### Your goal
Pictures are to be left out, and only the lines from the one containing "Accent Chairs (803, 2387)" through the last line of the data are to be returned exactly.

(Saved entries)
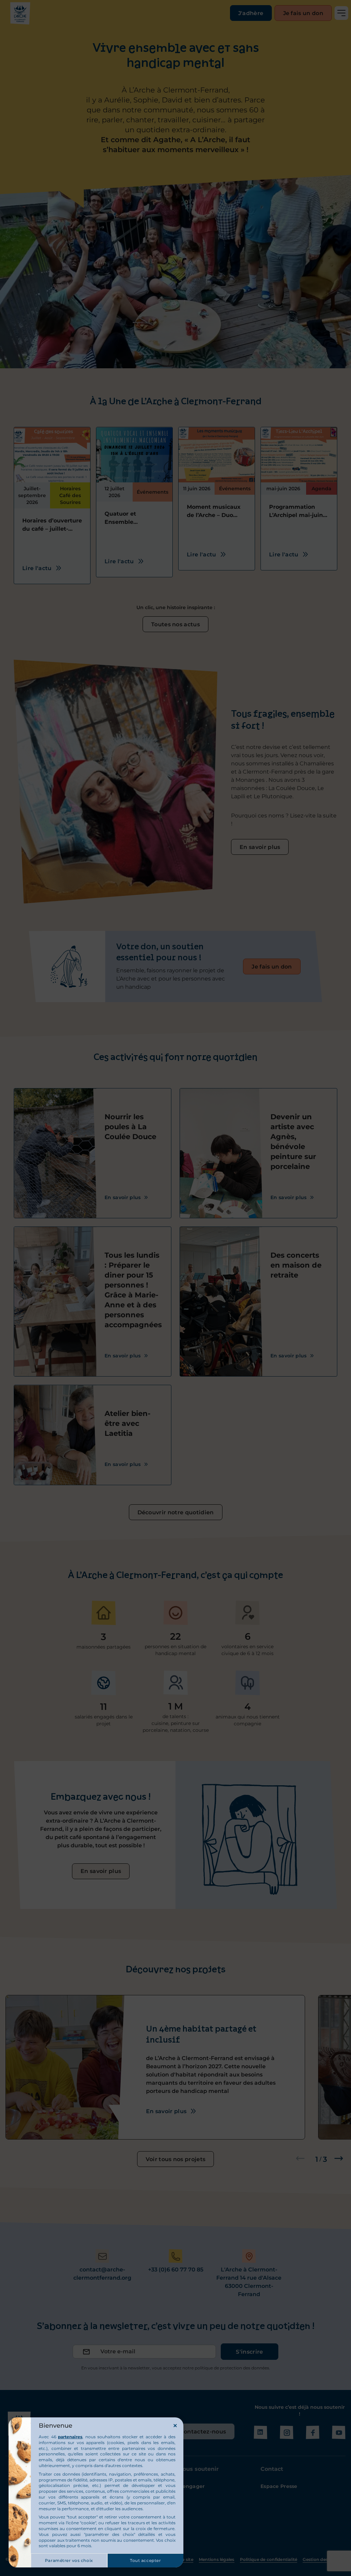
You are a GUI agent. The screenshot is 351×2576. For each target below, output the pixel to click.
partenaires (70, 2436)
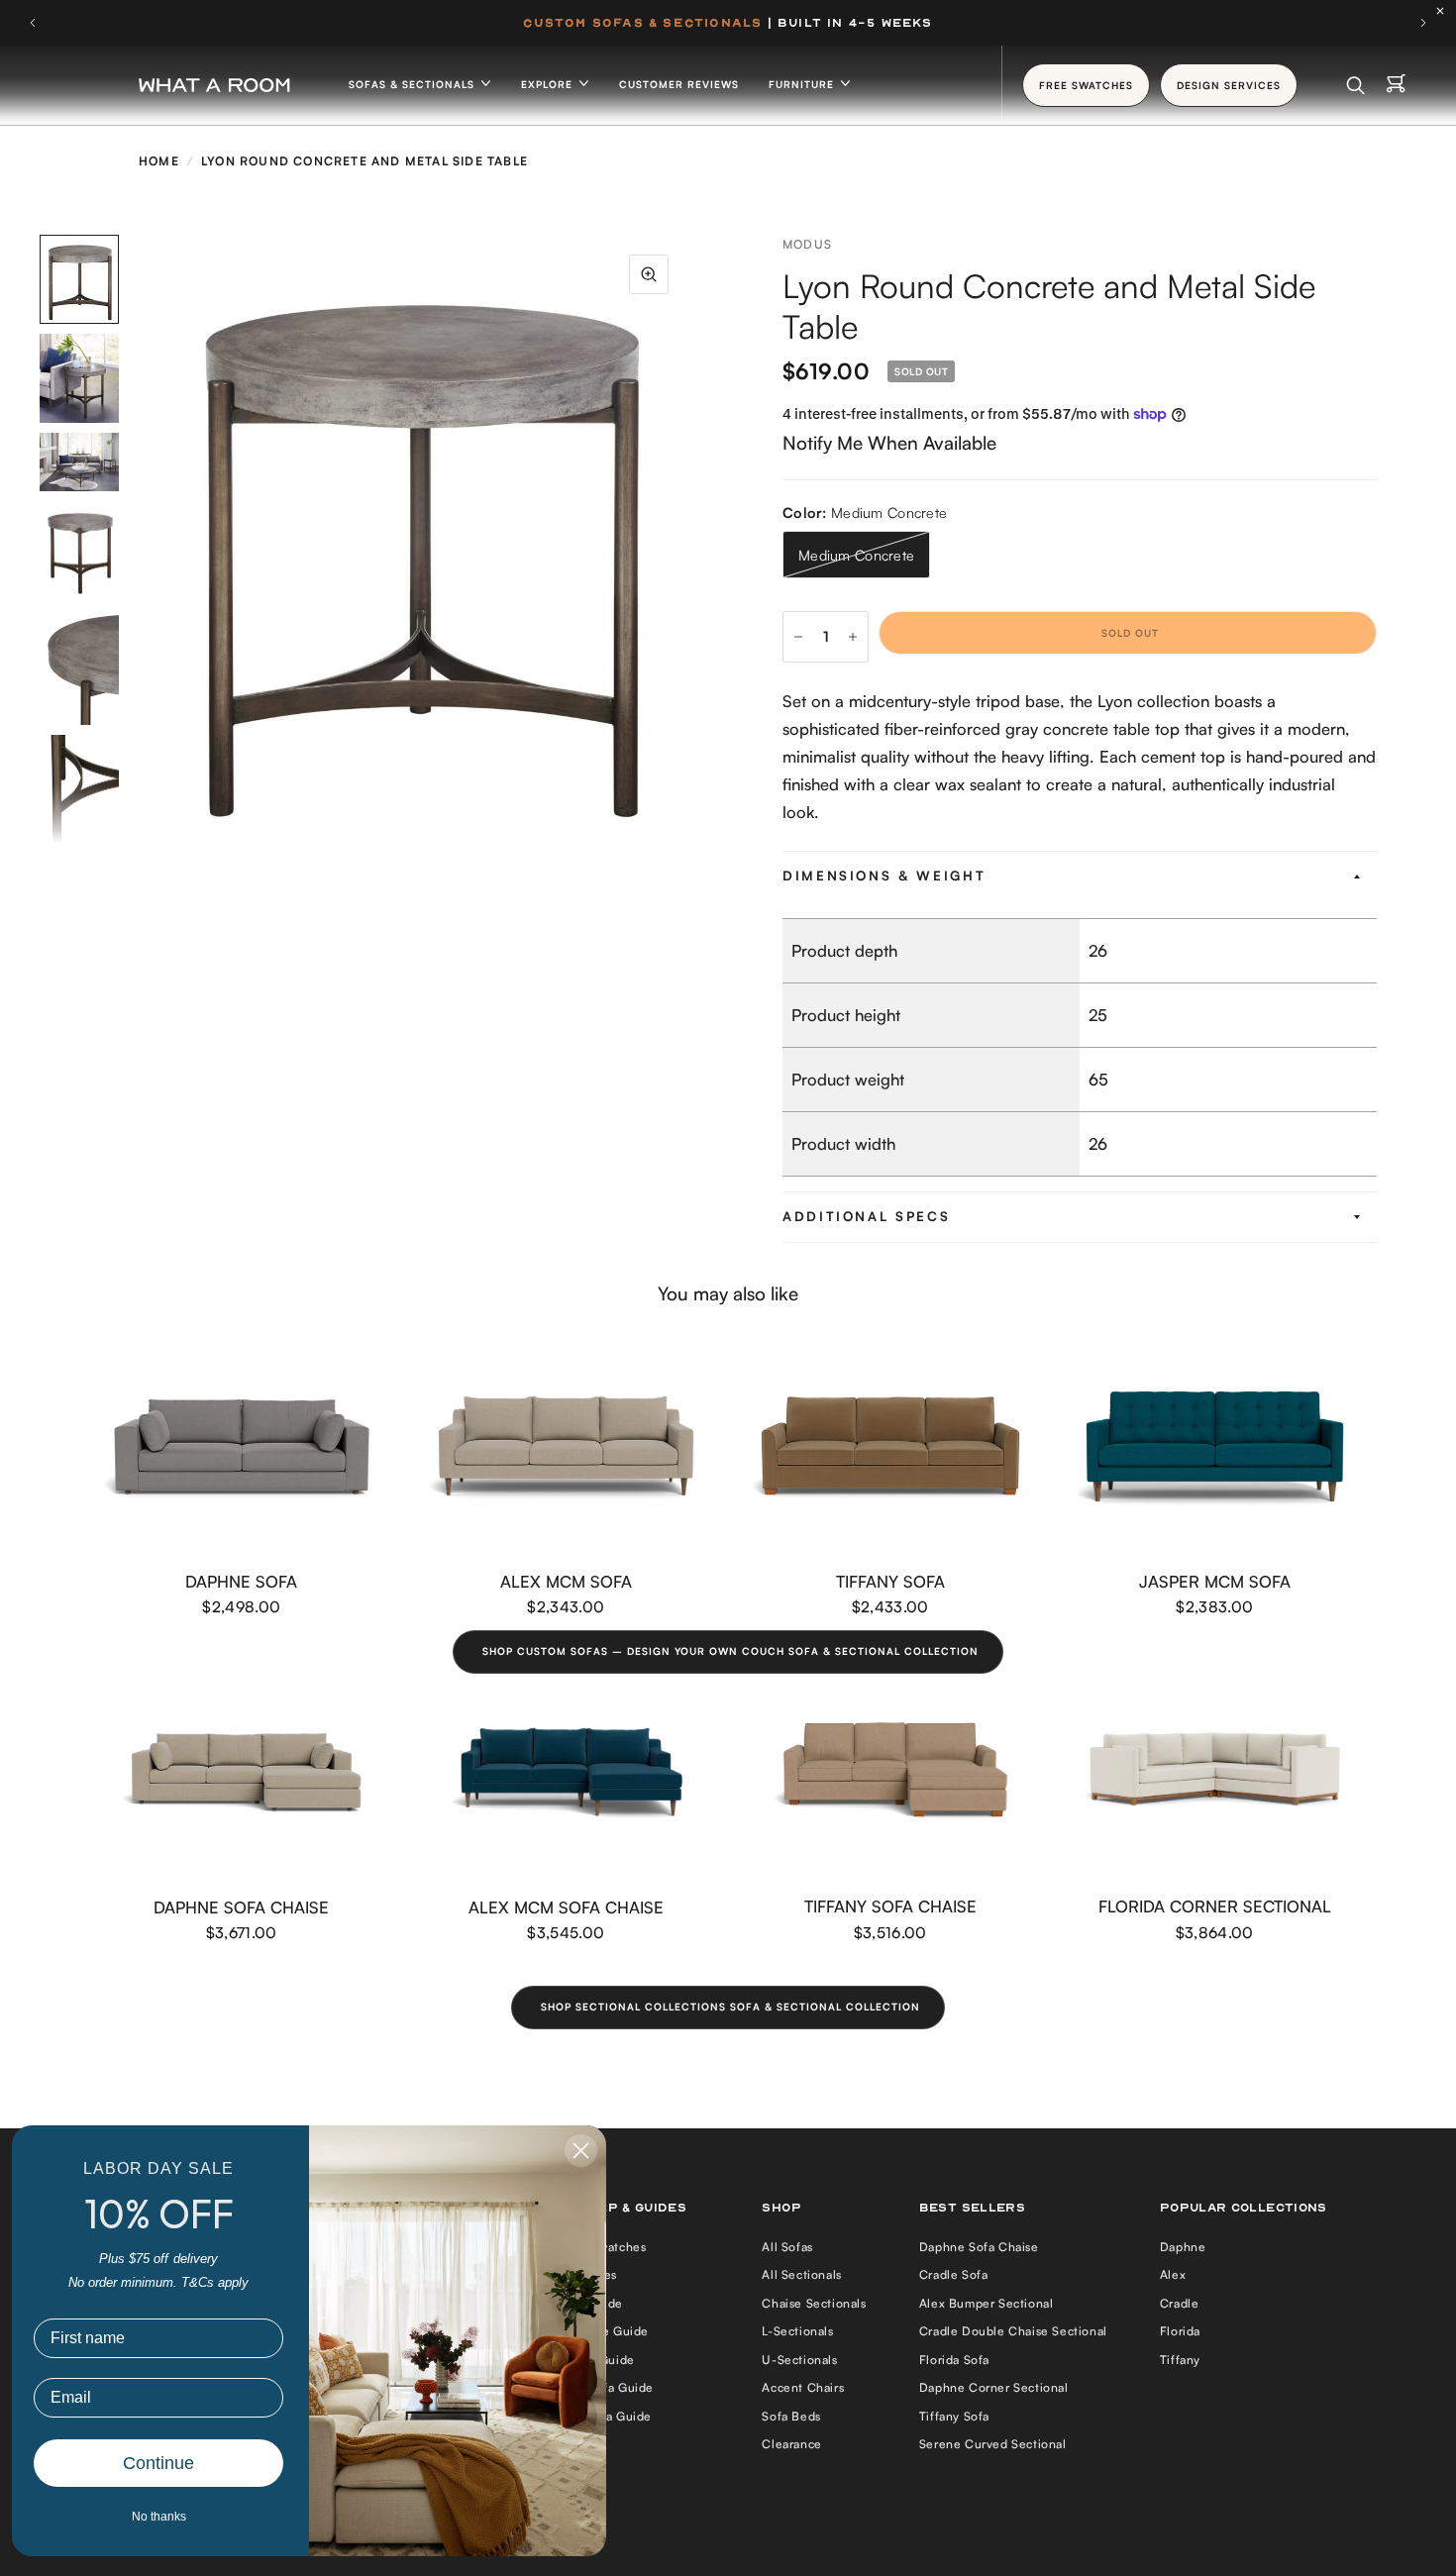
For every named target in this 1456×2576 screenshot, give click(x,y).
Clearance (791, 2443)
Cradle (1179, 2303)
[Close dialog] (581, 2150)
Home (159, 161)
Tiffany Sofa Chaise (890, 1906)
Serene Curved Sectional (993, 2443)
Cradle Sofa (953, 2274)
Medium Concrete (856, 555)
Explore (548, 84)
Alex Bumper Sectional (986, 2303)
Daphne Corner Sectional (994, 2387)
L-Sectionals (797, 2330)
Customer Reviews (679, 84)
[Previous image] (143, 539)
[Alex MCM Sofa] (566, 1446)
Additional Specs (866, 1216)
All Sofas (787, 2246)
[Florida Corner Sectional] (1215, 1772)
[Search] (1355, 85)
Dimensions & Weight (884, 875)
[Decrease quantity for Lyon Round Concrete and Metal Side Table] (798, 637)
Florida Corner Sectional (1214, 1906)
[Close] (1445, 11)
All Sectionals (801, 2274)
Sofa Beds (791, 2416)
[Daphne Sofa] (241, 1446)
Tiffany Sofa (890, 1581)
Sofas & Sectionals (413, 84)
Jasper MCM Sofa (1215, 1581)
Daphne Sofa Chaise (241, 1907)
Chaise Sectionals (814, 2303)
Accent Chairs (803, 2387)
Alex (1173, 2274)
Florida (1180, 2330)
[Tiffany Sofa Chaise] (890, 1772)
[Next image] (688, 539)
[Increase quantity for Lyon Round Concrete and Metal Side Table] (853, 637)
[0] (1396, 85)
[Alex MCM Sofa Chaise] (566, 1772)
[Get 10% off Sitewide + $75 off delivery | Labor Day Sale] (728, 23)
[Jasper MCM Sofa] (1215, 1446)
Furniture (803, 84)
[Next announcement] (1423, 23)
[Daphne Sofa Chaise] (241, 1772)
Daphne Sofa (241, 1581)
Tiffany (1180, 2359)
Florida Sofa (954, 2359)
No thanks (159, 2517)
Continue (158, 2463)
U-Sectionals (799, 2359)
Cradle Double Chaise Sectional (1013, 2330)
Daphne (1183, 2246)
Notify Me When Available (889, 442)
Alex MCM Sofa (566, 1581)
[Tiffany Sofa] (890, 1446)
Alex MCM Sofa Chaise (566, 1907)
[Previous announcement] (33, 23)
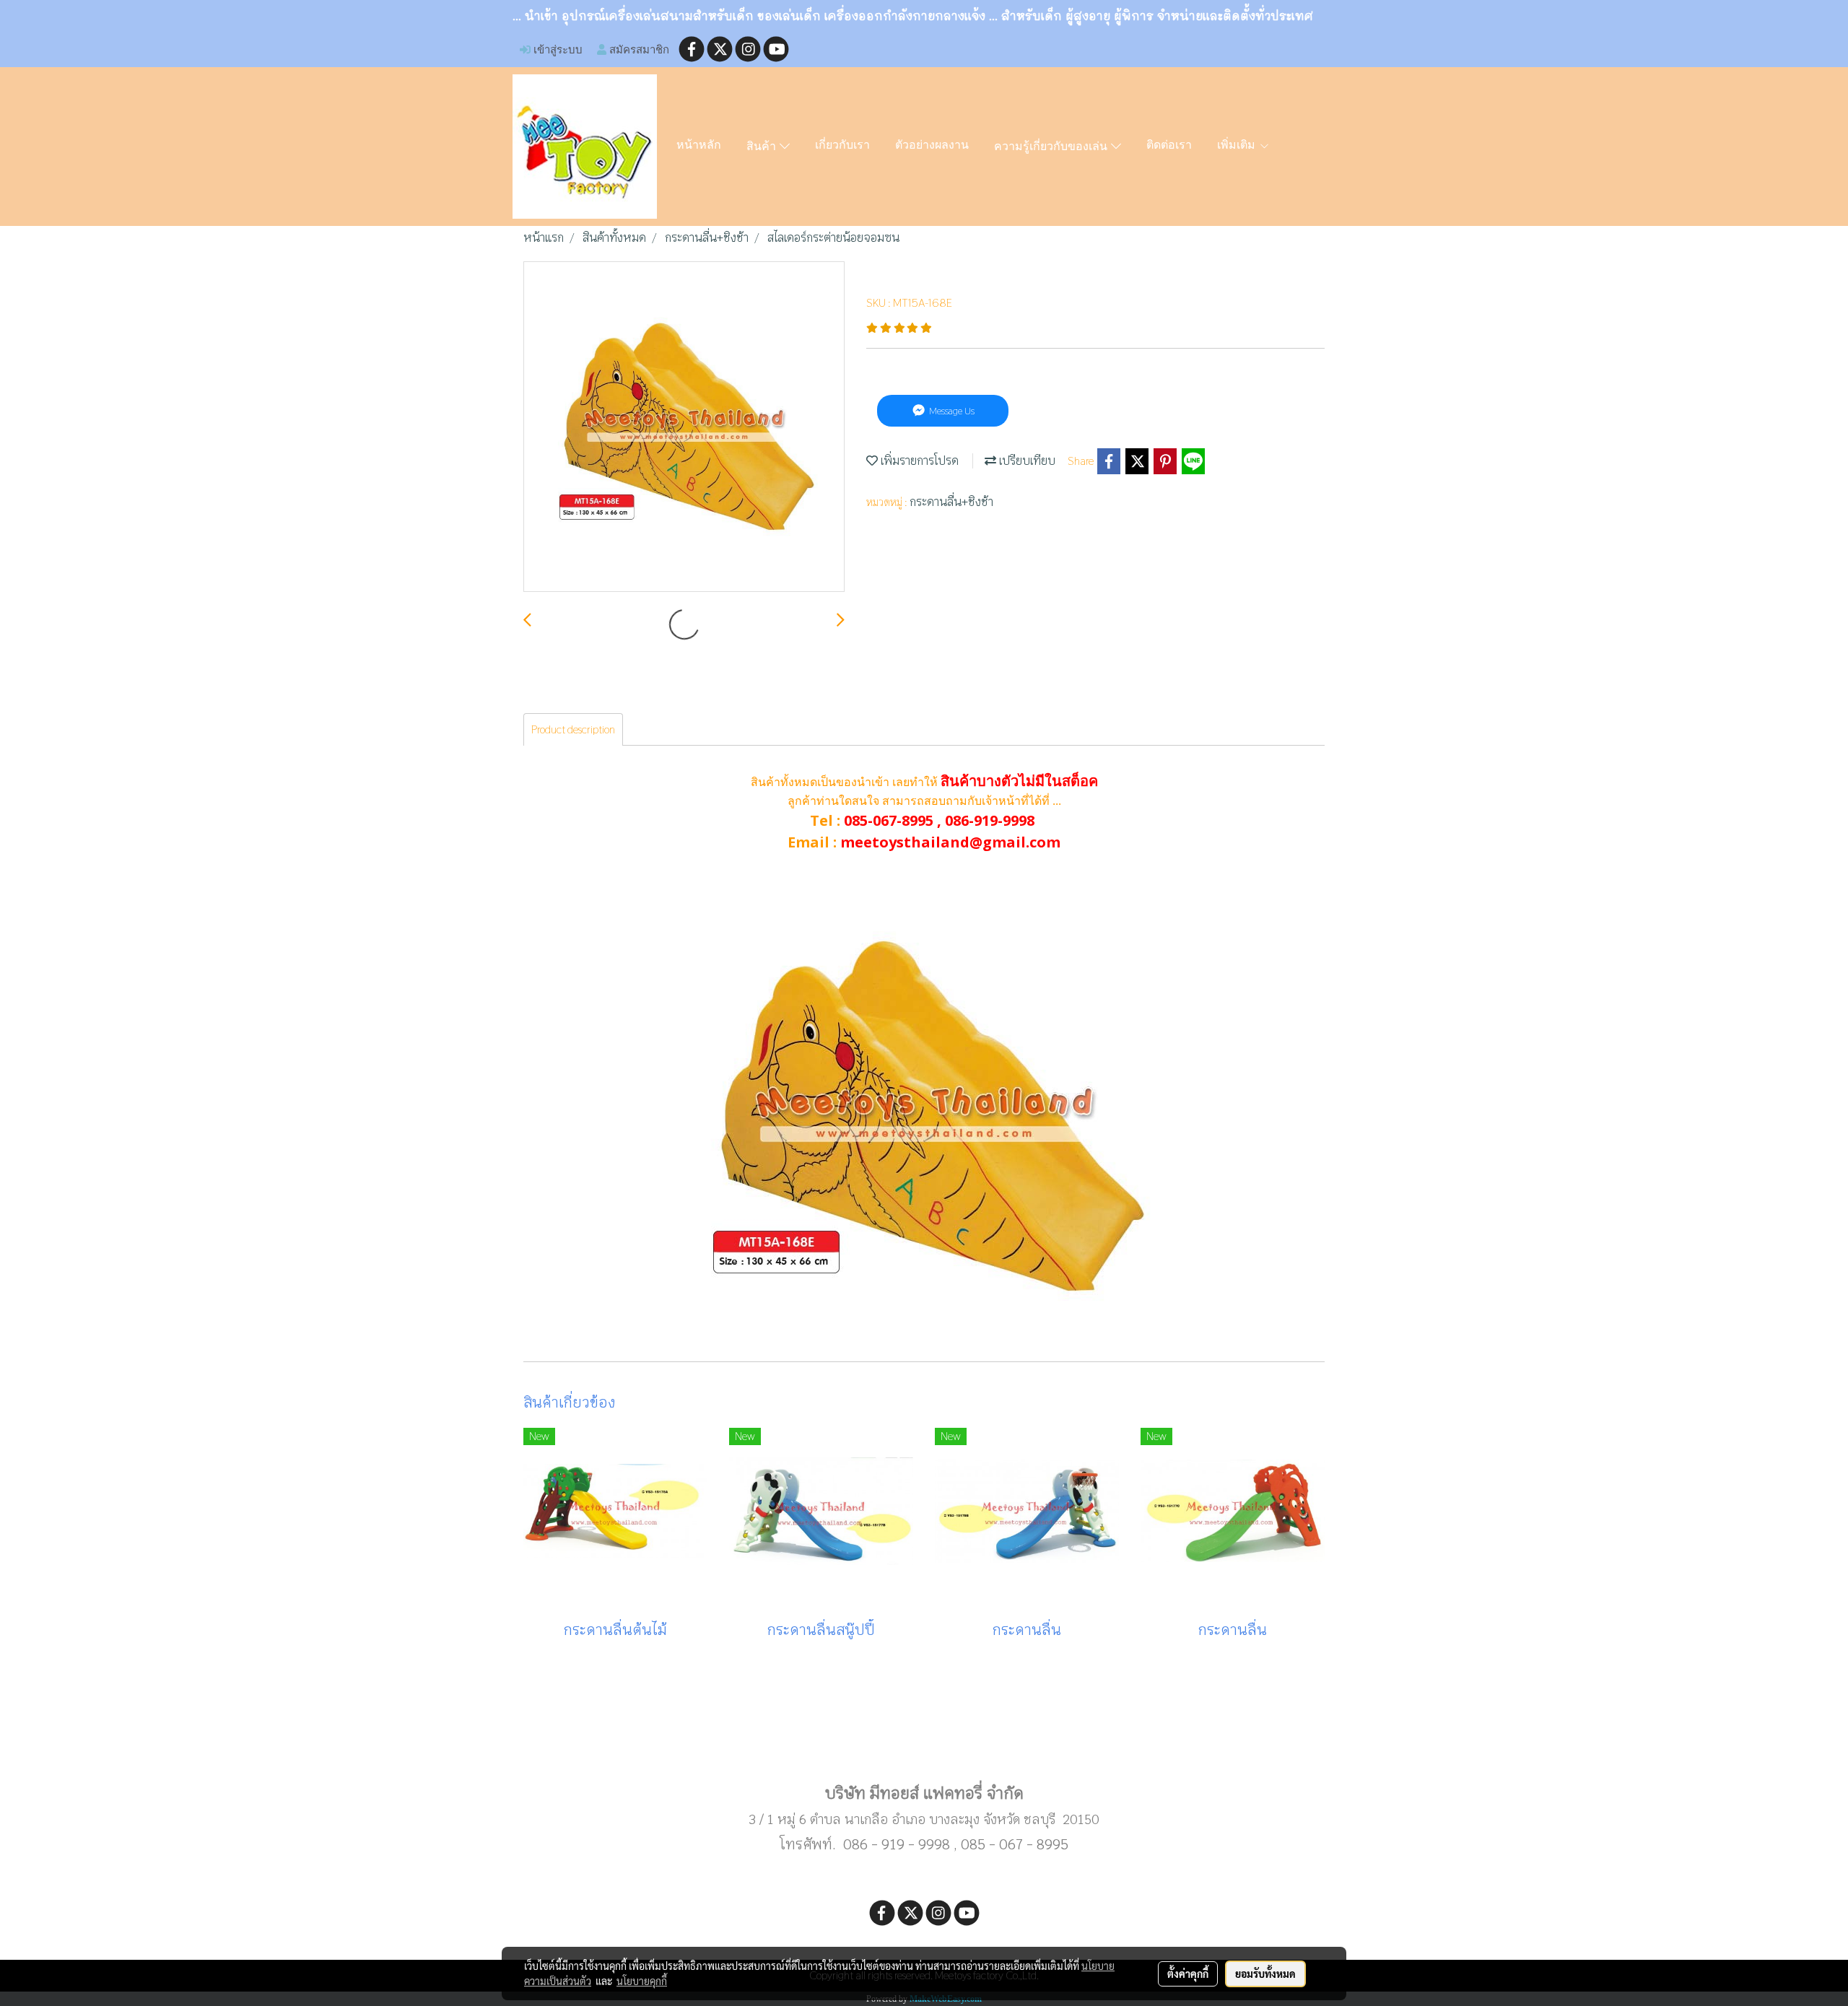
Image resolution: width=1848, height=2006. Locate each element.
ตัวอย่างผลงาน (932, 146)
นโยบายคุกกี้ (641, 1980)
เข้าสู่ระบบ (557, 49)
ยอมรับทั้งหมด (1265, 1973)
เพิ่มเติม (1238, 146)
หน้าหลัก (698, 146)
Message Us (951, 410)
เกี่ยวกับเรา (842, 146)
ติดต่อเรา (1169, 146)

### Solution for this exercise
Accent Chairs (803, 2387)
Alex (1173, 2274)
Florida (1180, 2330)
[Tiffany Sofa Chaise] (890, 1772)
[Next image] (688, 539)
[Increase quantity for Lyon Round Concrete and Metal Side Table] (853, 637)
[0] (1396, 85)
[Alex MCM Sofa Chaise] (566, 1772)
[Get 10% off Sitewide + $75 off delivery | Labor Day Sale] (728, 23)
[Jasper MCM Sofa] (1215, 1446)
Furniture (803, 84)
[Next announcement] (1423, 23)
[Daphne Sofa Chaise] (241, 1772)
Daphne Sofa (241, 1581)
Tiffany (1180, 2359)
Florida Sofa (954, 2359)
No thanks (159, 2517)
Continue (158, 2463)
U-Sectionals (799, 2359)
Cradle Double Chaise Sectional (1013, 2330)
Daphne (1183, 2246)
Notify Me When Available (889, 442)
Alex MCM Sofa (566, 1581)
[Tiffany Sofa] (890, 1446)
Alex MCM Sofa Chaise (566, 1907)
[Previous announcement] (33, 23)
Image resolution: width=1848, height=2006. Locate each element.
ตัวอย่างผลงาน (932, 146)
นโยบายคุกกี้ (641, 1980)
เข้าสู่ระบบ (557, 49)
ยอมรับทั้งหมด (1265, 1973)
เพิ่มเติม (1238, 146)
หน้าหลัก (698, 146)
Message Us (951, 410)
เกี่ยวกับเรา (842, 146)
ติดต่อเรา (1169, 146)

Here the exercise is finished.